Correlation Between HCI and Loews Corp
Can any of the company-specific risk be diversified away by investing in both HCI and Loews Corp at the same time? Although using a correlation coefficient on its own may not help to predict future stock returns, this module helps to understand the diversifiable risk of combining HCI and Loews Corp into the same portfolio, which is an essential part of the fundamental portfolio management process.
By analyzing existing cross correlation between HCI Group and Loews Corp, you can compare the effects of market volatilities on HCI and Loews Corp and check how they will diversify away market risk if combined in the same portfolio for a given time horizon. You can also utilize pair trading strategies of matching a long position in HCI with a short position of Loews Corp. Check out your portfolio center. Please also check ongoing floating volatility patterns of HCI and Loews Corp.
Diversification Opportunities for HCI and Loews Corp
0.63 | Correlation Coefficient |
Poor diversification
The 3 months correlation between HCI and Loews is 0.63. Overlapping area represents the amount of risk that can be diversified away by holding HCI Group and Loews Corp in the same portfolio, assuming nothing else is changed.
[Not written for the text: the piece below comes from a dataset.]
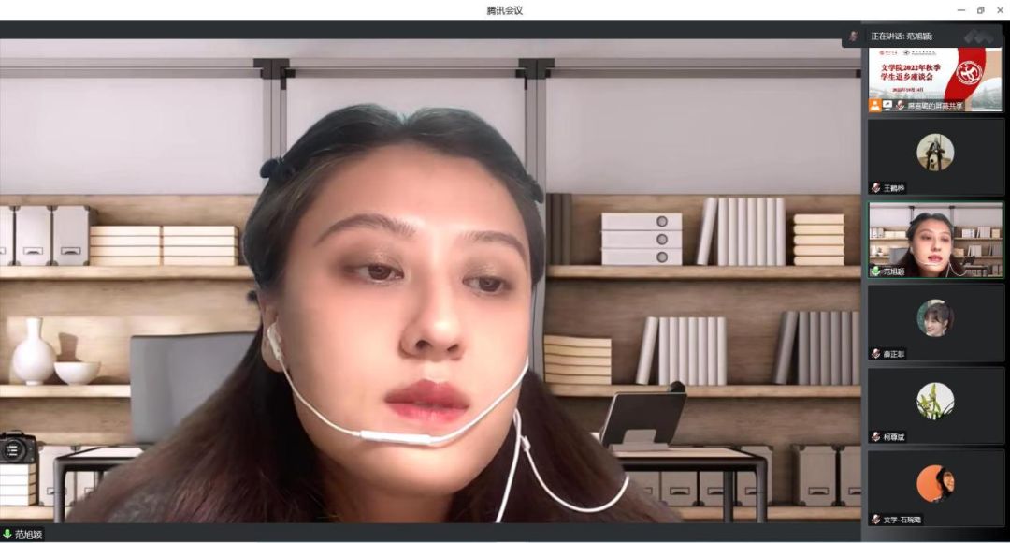The height and width of the screenshot is (543, 1010).
Task: Click screen sharing monitor icon on the top tile
Action: coord(887,106)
The correlation between historical prices or returns on Loews Corp and HCI is a relative statistical measure of the degree to which these equity instruments tend to move together. The correlation coefficient measures the extent to which returns on HCI Group are associated (or correlated) with Loews Corp. Values of the correlation coefficient range from -1 to +1, where. The correlation of zero (0) is possible when the price movement of Loews Corp has no effect on the direction of HCI i.e., HCI and Loews Corp go up and down completely randomly.
Pair Corralation between HCI and Loews Corp
Considering the 90-day investment horizon HCI Group is expected to generate 1.75 times more return on investment than Loews Corp. However, HCI is 1.75 times more volatile than Loews Corp. It trades about 0.16 of its potential returns per unit of risk. Loews Corp is currently generating about 0.07 per unit of risk. If you would invest 11,807 in HCI Group on December 25, 2024 and sell it today you would earn a total of 2,296 from holding HCI Group or generate 19.45% return on investment over 90 days.
Time Period | 3 Months [change] |
Direction | Moves Together |
Strength | Significant |
Accuracy | 100.0% |
Values | Daily Returns |
HCI Group vs. Loews Corp
Performance |
Timeline |
HCI Group |
Loews Corp |
HCI and Loews Corp Volatility Contrast
Predicted Return Density |
Returns |
Pair Trading with HCI and Loews Corp
The main advantage of trading using opposite HCI and Loews Corp positions is that it hedges away some unsystematic risk. Because of two separate transactions, even if HCI position performs unexpectedly, Loews Corp can make up some of the losses. Pair trading also minimizes risk from directional movements in the market. For example, if an entire industry or sector drops because of unexpected headlines, the short position in Loews Corp will offset losses from the drop in Loews Corp's long position.HCI vs. Universal Insurance Holdings | HCI vs. Kingstone Companies | HCI vs. Horace Mann Educators | HCI vs. Heritage Insurance Hldgs |
Loews Corp vs. Horace Mann Educators | Loews Corp vs. Global Indemnity PLC | Loews Corp vs. Selective Insurance Group | Loews Corp vs. Kemper |
Check out your portfolio center.Note that this page's information should be used as a complementary analysis to find the right mix of equity instruments to add to your existing portfolios or create a brand new portfolio. You can also try the Stock Tickers module to use high-impact, comprehensive, and customizable stock tickers that can be easily integrated to any websites.